Or the WWI Famine, which hit Germany during the middle of the First World War, in 1916. Since the only thing that could stop the fungus that caused the famine was a form of copper, which was being used by the German government entirely for military purposes, the famine is sometimes said to have led to the eventual downfall of the Germans in WWI.

added/corrected information:

Between 1915 and 1919, German access to food was blockaded in violation of international law. Winston Churchill declared his intention to "starve Germany into submission." As of the end of the first world war, 765,000 Germans had died of starvation. But the blockade was not lifted with the armistice, it remained in place and German civilians continued to die until under duress Germans signed the Versailles Treaty.

In 1986, Ohio University Press published "The Politics of Hunger, The Allied Blockade of Germany, 1915-1919," by C Paul Vincent.
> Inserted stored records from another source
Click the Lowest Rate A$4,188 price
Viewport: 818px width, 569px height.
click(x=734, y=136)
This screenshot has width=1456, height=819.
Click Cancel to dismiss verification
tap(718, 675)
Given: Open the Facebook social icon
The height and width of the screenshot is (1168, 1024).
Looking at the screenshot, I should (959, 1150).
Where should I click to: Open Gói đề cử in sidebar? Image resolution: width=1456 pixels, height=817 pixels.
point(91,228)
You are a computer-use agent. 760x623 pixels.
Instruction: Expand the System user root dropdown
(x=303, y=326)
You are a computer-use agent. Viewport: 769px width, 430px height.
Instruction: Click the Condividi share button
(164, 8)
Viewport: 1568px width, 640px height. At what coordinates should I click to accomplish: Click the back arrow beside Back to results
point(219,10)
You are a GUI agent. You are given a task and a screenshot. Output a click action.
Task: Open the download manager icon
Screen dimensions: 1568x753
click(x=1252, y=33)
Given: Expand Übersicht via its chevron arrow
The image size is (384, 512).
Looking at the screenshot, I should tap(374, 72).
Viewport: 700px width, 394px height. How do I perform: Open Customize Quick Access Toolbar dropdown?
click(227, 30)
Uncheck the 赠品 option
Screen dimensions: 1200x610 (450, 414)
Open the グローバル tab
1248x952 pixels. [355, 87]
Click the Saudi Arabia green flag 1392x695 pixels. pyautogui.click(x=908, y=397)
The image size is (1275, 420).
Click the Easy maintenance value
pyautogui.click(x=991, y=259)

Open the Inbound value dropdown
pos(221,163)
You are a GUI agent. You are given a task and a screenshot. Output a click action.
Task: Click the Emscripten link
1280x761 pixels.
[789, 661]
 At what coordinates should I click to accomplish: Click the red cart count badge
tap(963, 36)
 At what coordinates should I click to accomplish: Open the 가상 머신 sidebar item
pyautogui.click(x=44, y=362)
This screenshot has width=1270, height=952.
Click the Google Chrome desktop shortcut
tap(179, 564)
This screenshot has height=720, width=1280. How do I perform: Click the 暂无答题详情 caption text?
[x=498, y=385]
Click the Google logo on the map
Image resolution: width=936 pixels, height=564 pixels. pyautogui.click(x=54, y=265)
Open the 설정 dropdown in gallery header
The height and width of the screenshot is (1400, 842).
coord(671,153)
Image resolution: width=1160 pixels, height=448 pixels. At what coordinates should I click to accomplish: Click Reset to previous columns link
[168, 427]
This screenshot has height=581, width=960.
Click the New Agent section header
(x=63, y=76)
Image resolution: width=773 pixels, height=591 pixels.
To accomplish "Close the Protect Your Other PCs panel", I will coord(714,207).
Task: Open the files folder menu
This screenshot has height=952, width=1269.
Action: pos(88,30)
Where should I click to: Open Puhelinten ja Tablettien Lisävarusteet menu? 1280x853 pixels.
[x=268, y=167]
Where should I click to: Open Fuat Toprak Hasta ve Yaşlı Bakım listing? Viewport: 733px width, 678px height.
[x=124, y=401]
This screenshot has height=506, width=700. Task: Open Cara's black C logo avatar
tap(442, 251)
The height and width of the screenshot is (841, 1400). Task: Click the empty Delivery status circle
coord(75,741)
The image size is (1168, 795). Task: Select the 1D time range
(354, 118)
In 1938, Herbert Hoover toured Europe and met with Hitler and Goering. The emissary who extended the invitation for the meeting said that Hoover Hitler "wished to express the appreciation of the German people for my [Hoover's] part in their relief from starvation . . .during the Armistice, and for the rehabilitation of the German children afterward."

Assessing Hitler, Hoover wrote: "Hitler had three idees fixes: to unify Germany from its fragmentation by the Treaty of Versailles; . . .a drive for "Lebensraum;" and to destroy the Russian Communist government. . . .It was obvious that Hitler had the support of the German people, who still bitterly recollected . . .their sufferings from the continued blockade after their surrender in the war, from the famine which was its aftermath, and from the brutalities of the Communist uprisings in German cities during the Armistice period." (see "Freedom Betrayed: Herbert Hoover's Secret History of the Second World War and Its Aftermath."

p 64.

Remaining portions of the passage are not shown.